The Parallelization tab - 7.1

Talend Big Data Studio User Guide

author
Talend Documentation Team
EnrichVersion
7.1
EnrichProdName
Talend Big Data
task
Design and Development
EnrichPlatform
Talend Studio

The Parallelization tab is available as one of the settings tab you can use to configure a Row connection.

You define the parallelization properties on your row connections according to the following table.

Field/Option

Description

Partition row

Select this option when you need to partition the input records into a specific number of threads.

Note:

It is not available to the last row connection of the flow.

Departition row

Select this option when you need to regroup the outputs of the processed parallel threads.

Note:

It is not available to the first row connection of the flow.

Repartition row

Select this option when you need to partition the input threads into a specific number of threads and regroup the outputs of the processed parallel threads.

Note:

It is not available to the first or the last row connection of the flow.

None

Default option. Select this option when you do not want to take any action on the input records.

Merge sort partitions

Select this check box to implement the Mergesort algorithm to ensure the consistency of data.

This check box appears when you select the Departition row or Repartition row option.

Number of Child Threads

Type in the number of threads into which you want to split the input records.

This field appears when you select the Partition row or Departition row option.

Buffer Size

Type in the number of rows to cache for each of the threads generated.

This field does not appear if you select the None option.

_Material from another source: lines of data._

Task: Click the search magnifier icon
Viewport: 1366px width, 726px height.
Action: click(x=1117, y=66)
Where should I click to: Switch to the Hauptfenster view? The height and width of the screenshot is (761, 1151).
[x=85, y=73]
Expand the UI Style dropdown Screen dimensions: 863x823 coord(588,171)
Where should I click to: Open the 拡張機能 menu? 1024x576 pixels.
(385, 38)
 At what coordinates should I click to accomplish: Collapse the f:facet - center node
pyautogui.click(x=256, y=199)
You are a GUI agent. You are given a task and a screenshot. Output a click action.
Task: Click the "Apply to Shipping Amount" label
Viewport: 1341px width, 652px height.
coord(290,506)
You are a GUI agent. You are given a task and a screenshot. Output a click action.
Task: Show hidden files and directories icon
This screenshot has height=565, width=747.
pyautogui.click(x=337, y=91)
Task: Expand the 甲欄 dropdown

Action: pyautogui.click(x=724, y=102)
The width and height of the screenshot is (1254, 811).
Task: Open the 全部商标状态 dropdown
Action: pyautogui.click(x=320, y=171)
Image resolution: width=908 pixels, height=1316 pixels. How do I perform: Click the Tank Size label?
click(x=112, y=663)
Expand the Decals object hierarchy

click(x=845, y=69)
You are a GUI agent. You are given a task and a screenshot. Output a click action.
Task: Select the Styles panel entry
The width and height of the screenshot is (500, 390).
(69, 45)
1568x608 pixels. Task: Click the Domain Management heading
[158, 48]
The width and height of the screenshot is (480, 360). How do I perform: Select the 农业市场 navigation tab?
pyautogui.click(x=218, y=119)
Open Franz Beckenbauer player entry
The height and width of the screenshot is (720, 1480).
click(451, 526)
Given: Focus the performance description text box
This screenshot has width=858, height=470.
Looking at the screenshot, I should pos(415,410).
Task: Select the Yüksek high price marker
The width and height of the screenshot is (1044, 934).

Use a key hash for partitions

Select this check box to use the hash mode for dispatching the input records, which will ensure the records meeting the same criteria are dispatched to the same threads. Otherwise, the dispatch mode is Round-robin.

This check box appears if you select the Partition row or Repartition row option.

In the Key Columns table that appears after you select the check box, set the columns on which you want to use the hash mode.